■ SOURCE RECORDS:
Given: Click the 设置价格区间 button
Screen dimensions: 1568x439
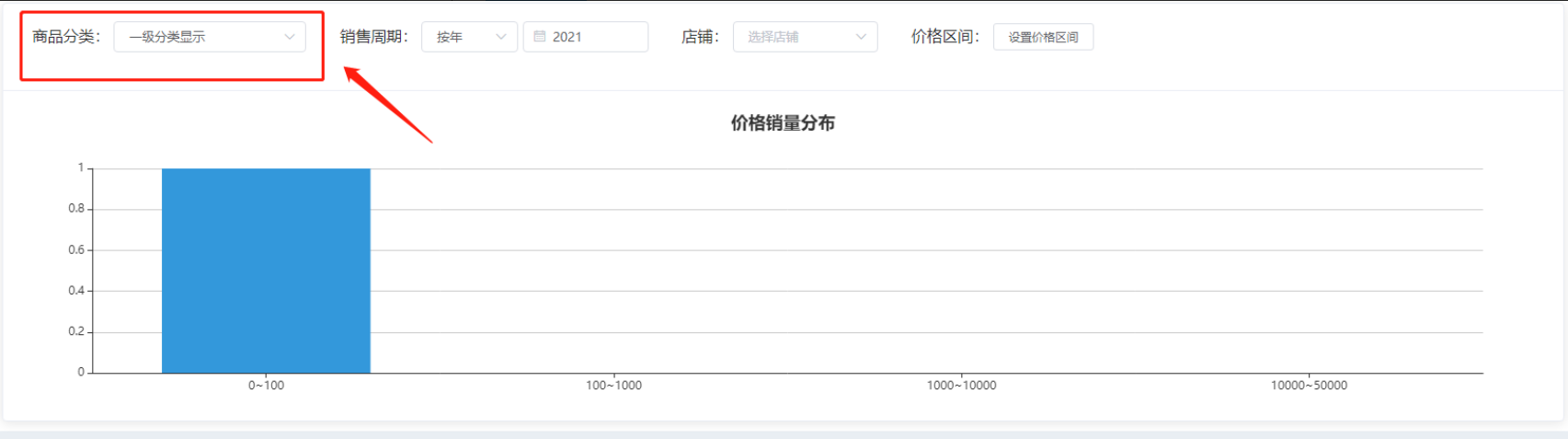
...
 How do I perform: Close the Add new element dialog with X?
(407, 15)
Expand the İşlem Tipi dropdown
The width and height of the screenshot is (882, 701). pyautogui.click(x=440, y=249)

■ WORK REQUEST: Among the records above, repeat exactly the line with "Given: Click the 设置价格区间 button", the line with "Screen dimensions: 1568x439", and every line in between, and only those.

■ YOUR SOLUTION:
Given: Click the 设置价格区间 button
Screen dimensions: 1568x439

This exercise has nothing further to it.